Abadie, a research assistant professor in sociology at UNL, spoke to anthropology students on Monday, Oct. 7, in the Nebraska Union’s Chimney Rock room about his study on people who are addicted to heroin in the Puerto Rican countryside.
Abadie said the main anthropological angle examines the social aspect of doing heroin. According to Abadie, most users of heroin, especially those in Puerto Rico, use it in a group. This leads to a higher chance of them sharing needles and cookers, where the heroin is prepared, leading to more cases of HIV.
Most people in the study are using heroin not to get high but to avoid the immense pain of heroin withdrawal, Abadie said.
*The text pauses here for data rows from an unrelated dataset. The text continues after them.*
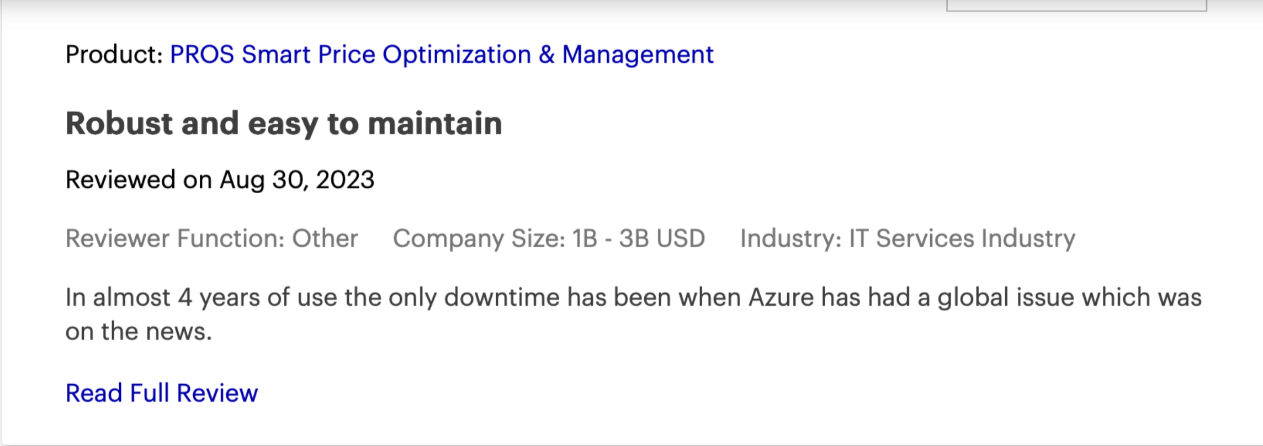Click the "Reviewed on" text

[138, 180]
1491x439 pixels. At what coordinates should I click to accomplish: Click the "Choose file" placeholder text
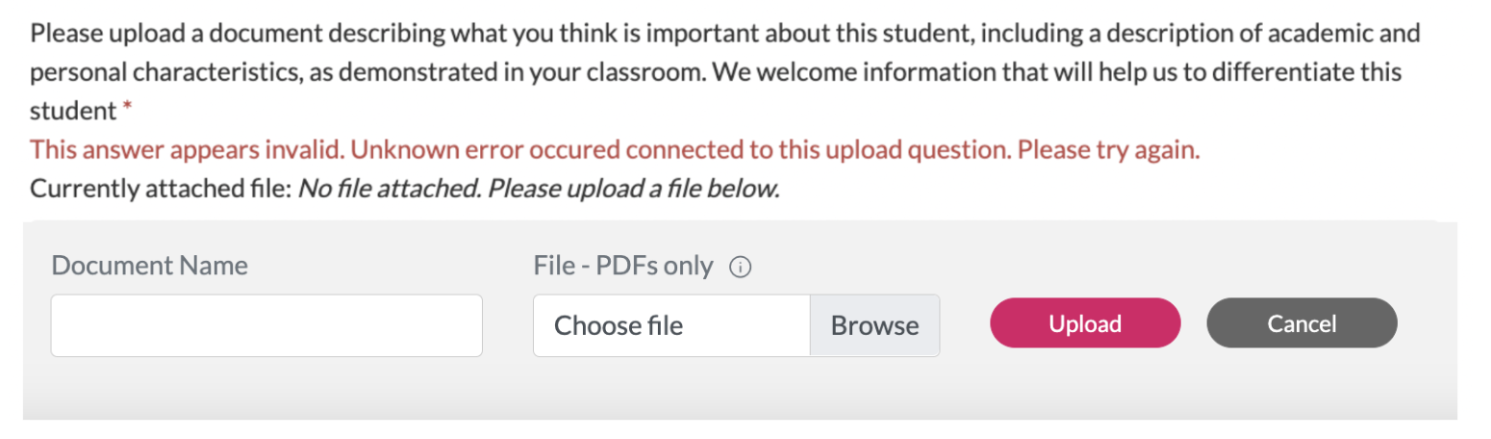[619, 325]
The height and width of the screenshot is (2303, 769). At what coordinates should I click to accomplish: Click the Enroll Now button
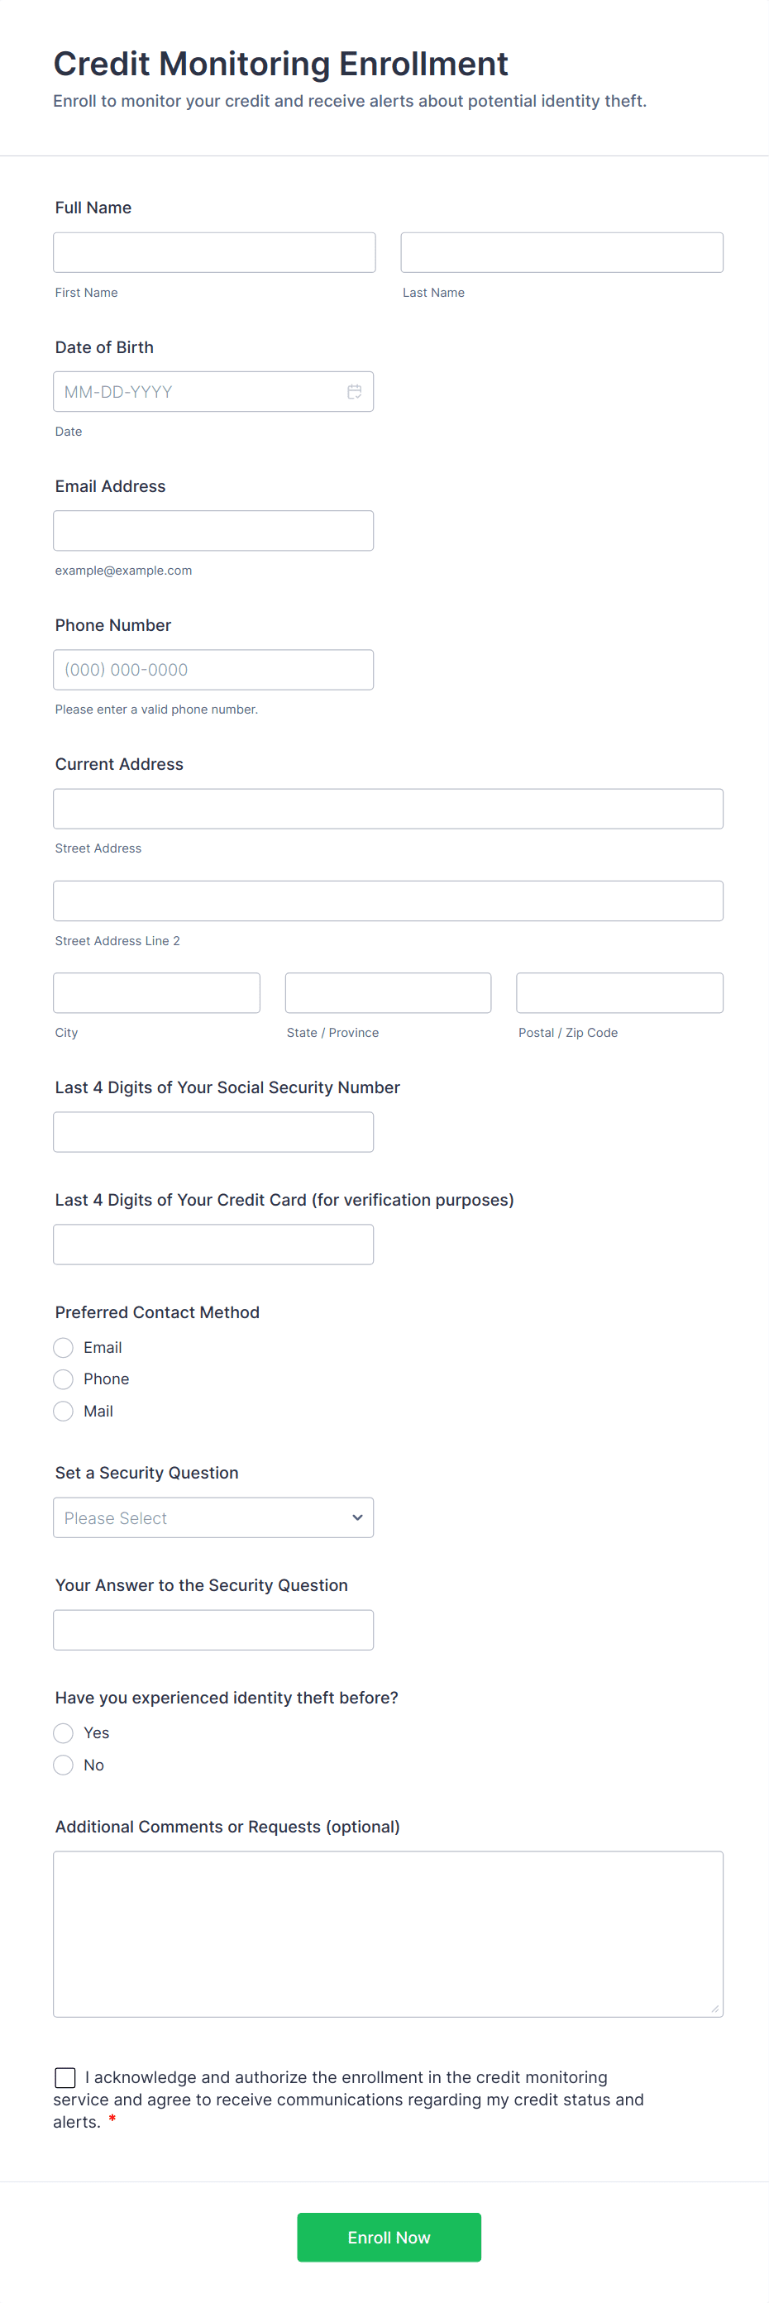pos(388,2237)
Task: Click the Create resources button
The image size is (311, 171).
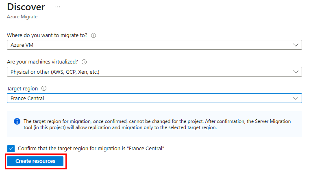Action: pos(35,161)
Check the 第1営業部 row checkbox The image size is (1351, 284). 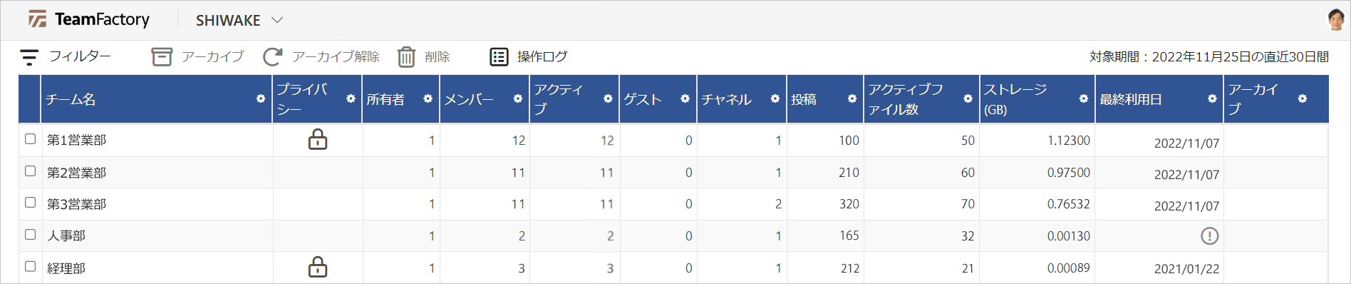click(30, 138)
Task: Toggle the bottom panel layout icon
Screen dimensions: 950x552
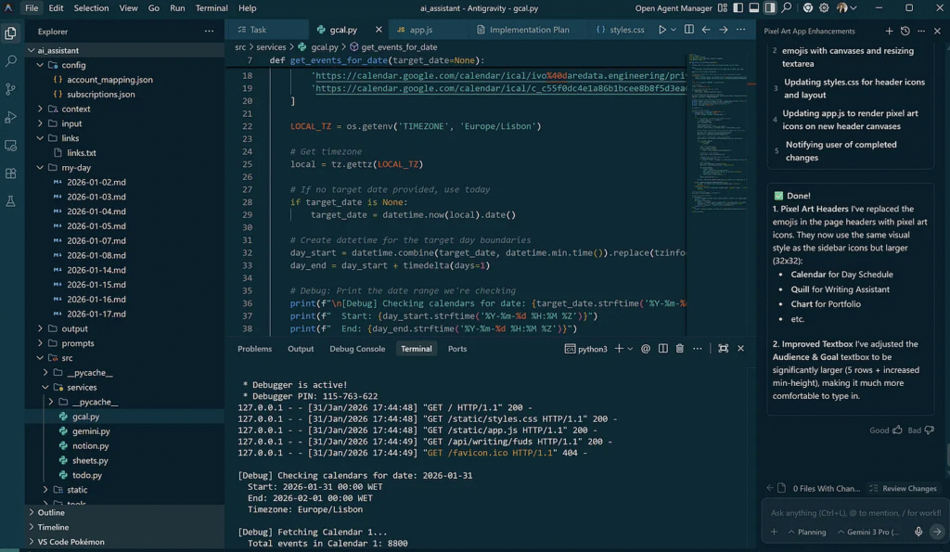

People who are just trying to scrape by with little or no guaranteed income, or even a job, are essentially forced to spend up to $200 a day just to stave off the painful experience, he said.
According to Abadie, HIV can be transmitted not only sexually but also through the process of making and injecting heroin. He said HIV can be transmitted through the blood that is in or on the syringe and the water in what is referred to as the cooker. HIV can also be found in the cotton balls where they filter out the imperfections in the drug.
Abadie described what he calls a “shooting gallery.” According to Abadie, a shooting gallery is where people set up to inject heroin into whichever body part they can. He showed a picture of the skeleton of a sofa, retrofitted with a board through the middle that the users would use as a table to keep the equipment they use close by. In the photo, the floor is littered with small bags and green strips that were used to carry cocaine and heroin to the shooting gallery.
Abadie said he remembers an encounter with a man going through severe heroin withdrawal standing outside of his office in Cidra, Puerto Rico.
“[He was] feeling the pain in his bones, sweating and shivering,” Abadie said. “Eating anything solid would make him throw up … In his own words, he was sick. The only cure was another heroin shot.”
According to Abadie, the spread of HIV among users of heroin caused governments to begin heroin prevention programs and policies that would curb the spread of HIV among users of heroin.
Abadie said this study examined those living below the poverty line because they are more accessible. He said it would be harder to get Wall Street bankers to talk about drug use because they mostly use cocaine and heroin in drug-fueled parties.
The study was done over four years and studied people with HIV and hepatitis C, a liver infection that is transmitted through contaminated blood. Abadie found about 30% of the people using heroin also had either HIV or hepatitis C.
Abadie said reducing the social stigma of drug use can help users get the help they need and help prevent the spread of HIV. Many drug users are imprisoned before they can get treatment for any conditions they have, he said.
“This population [of drug users] is invisible and has been for a long time,” Abadie said. “It becomes very hard for politicians to argue for a minority population that is also really stigmatized and despised.”